(Saved data entries)
---
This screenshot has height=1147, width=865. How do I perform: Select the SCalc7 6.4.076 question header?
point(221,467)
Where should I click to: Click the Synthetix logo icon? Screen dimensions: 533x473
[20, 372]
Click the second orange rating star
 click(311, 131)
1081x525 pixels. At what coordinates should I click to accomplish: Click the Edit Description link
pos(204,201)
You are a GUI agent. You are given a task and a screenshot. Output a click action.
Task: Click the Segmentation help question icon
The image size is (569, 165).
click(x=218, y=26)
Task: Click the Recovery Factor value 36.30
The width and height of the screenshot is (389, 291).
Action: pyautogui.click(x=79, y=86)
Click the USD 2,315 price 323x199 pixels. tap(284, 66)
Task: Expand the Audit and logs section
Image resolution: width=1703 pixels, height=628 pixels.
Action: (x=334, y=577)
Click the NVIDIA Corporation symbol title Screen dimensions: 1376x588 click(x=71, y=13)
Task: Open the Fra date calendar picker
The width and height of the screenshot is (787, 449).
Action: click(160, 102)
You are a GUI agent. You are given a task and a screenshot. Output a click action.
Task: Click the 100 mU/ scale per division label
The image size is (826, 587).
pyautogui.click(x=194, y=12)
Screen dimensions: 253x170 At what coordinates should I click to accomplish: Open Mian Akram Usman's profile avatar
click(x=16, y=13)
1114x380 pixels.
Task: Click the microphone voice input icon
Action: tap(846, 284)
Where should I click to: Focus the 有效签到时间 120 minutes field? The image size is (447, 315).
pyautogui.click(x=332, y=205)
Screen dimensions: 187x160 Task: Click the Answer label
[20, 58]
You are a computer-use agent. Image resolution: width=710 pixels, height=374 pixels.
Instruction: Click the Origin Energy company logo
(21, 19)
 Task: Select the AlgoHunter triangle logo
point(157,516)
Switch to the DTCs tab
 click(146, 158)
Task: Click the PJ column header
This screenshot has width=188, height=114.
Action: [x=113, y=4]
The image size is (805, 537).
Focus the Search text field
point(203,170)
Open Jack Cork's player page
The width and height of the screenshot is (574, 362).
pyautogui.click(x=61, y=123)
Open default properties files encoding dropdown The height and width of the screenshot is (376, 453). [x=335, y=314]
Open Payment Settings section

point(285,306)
---
Return all of the data precisely as it appears.

**EXERCISE RESPONSE:**
This screenshot has height=1147, width=865. How do I perform: Select the SCalc7 6.4.076 question header?
point(221,467)
Where should I click to: Click the Synthetix logo icon? Screen dimensions: 533x473
[20, 372]
Click the second orange rating star
 click(311, 131)
1081x525 pixels. At what coordinates should I click to accomplish: Click the Edit Description link
pos(204,201)
You are a GUI agent. You are given a task and a screenshot. Output a click action.
Task: Click the Segmentation help question icon
The image size is (569, 165).
click(x=218, y=26)
Task: Click the Recovery Factor value 36.30
The width and height of the screenshot is (389, 291).
Action: pyautogui.click(x=79, y=86)
Click the USD 2,315 price 323x199 pixels. tap(284, 66)
Task: Expand the Audit and logs section
Image resolution: width=1703 pixels, height=628 pixels.
Action: (x=334, y=577)
Click the NVIDIA Corporation symbol title Screen dimensions: 1376x588 click(x=71, y=13)
Task: Open the Fra date calendar picker
The width and height of the screenshot is (787, 449).
Action: click(160, 102)
You are a GUI agent. You are given a task and a screenshot. Output a click action.
Task: Click the 100 mU/ scale per division label
The image size is (826, 587).
pyautogui.click(x=194, y=12)
Screen dimensions: 253x170 At what coordinates should I click to accomplish: Open Mian Akram Usman's profile avatar
click(x=16, y=13)
1114x380 pixels.
Task: Click the microphone voice input icon
Action: tap(846, 284)
Where should I click to: Focus the 有效签到时间 120 minutes field? The image size is (447, 315).
pyautogui.click(x=332, y=205)
Screen dimensions: 187x160 Task: Click the Answer label
[20, 58]
You are a computer-use agent. Image resolution: width=710 pixels, height=374 pixels.
Instruction: Click the Origin Energy company logo
(21, 19)
 Task: Select the AlgoHunter triangle logo
point(157,516)
Switch to the DTCs tab
 click(146, 158)
Task: Click the PJ column header
This screenshot has width=188, height=114.
Action: [x=113, y=4]
The image size is (805, 537).
Focus the Search text field
point(203,170)
Open Jack Cork's player page
The width and height of the screenshot is (574, 362).
pyautogui.click(x=61, y=123)
Open default properties files encoding dropdown The height and width of the screenshot is (376, 453). [x=335, y=314]
Open Payment Settings section

point(285,306)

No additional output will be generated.